After the work has been published, there are just a few more things to consider.

Step 11: Contributing to the Legal Deposit

Since I registered as a publisher with Library and Archives Canada, I’m expected to send my novella (hardcover and eBook editions) to the Legal Deposit. The appropriate form also needs to be sent. Incompatible will be preserved for future generations to access.

The LAC record is available to view. Here’s the WorldCat record.

bookrec

Step 12: Creating the eBook

Formatting the eBook is a little bit different compared to the hardcopy. Check out Kindle’s eBook formatting instructions. Looks at other eBooks and see how they’re set up. A few things to keep in mind when you’re creating your file:

  • Don’t include header or footer material (i.e. the page number, author, title)
  • Create a table of contents
  • Page margins are even; you don’t have to worry about physical binding. Edit the gutter to 0″
  • Font’s bigger (12-16 size)
  • Front cover is mandatory, a back cover is optional
  • Remove review comments from your document
  • The author bio can just be the last page

Step ??: Filing your taxes

This step could occur anytime, depending on the time of year.

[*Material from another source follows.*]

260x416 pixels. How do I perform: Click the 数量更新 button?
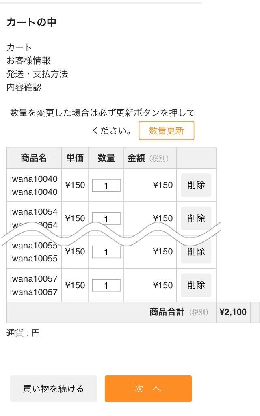coord(166,131)
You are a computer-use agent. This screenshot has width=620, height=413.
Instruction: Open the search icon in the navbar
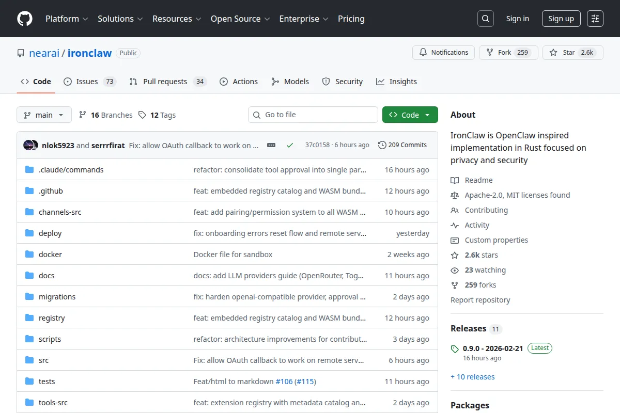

Keep receipts of everything. If you paid an editor or cover designer, you can include that on your taxes. If you made money on your book, report that in your taxes.

Step ??: Marketing

You should have some kind of marketing plan before your work is published. There are many ways to promote a work. You can participate in literary events/readings, for example. Who’s your target audience? There are various indie author events out there.

Tell all your friends/family/coworkers about it.

Setup an online presence as an author. This can include creating a Facebook fanpage, twitter, Goodreads, etc. Kindle has KDP Select, which can help you with advertising on Amazon.

The SELF-e program provides you with an opportunity to have your eBook reviewed by Library Journal and available for library patrons to read throughout North American library branches.

Marketing will depend, ultimately, on what you want to do.

Final Thoughts

The writing, editing, and publishing process taught me a lot about myself and who I am as a writer. Planning and self-discipline are the most important things for self-publishing. The lessons learned will assist me with future endeavours. I will definitely be self-publishing more in the future!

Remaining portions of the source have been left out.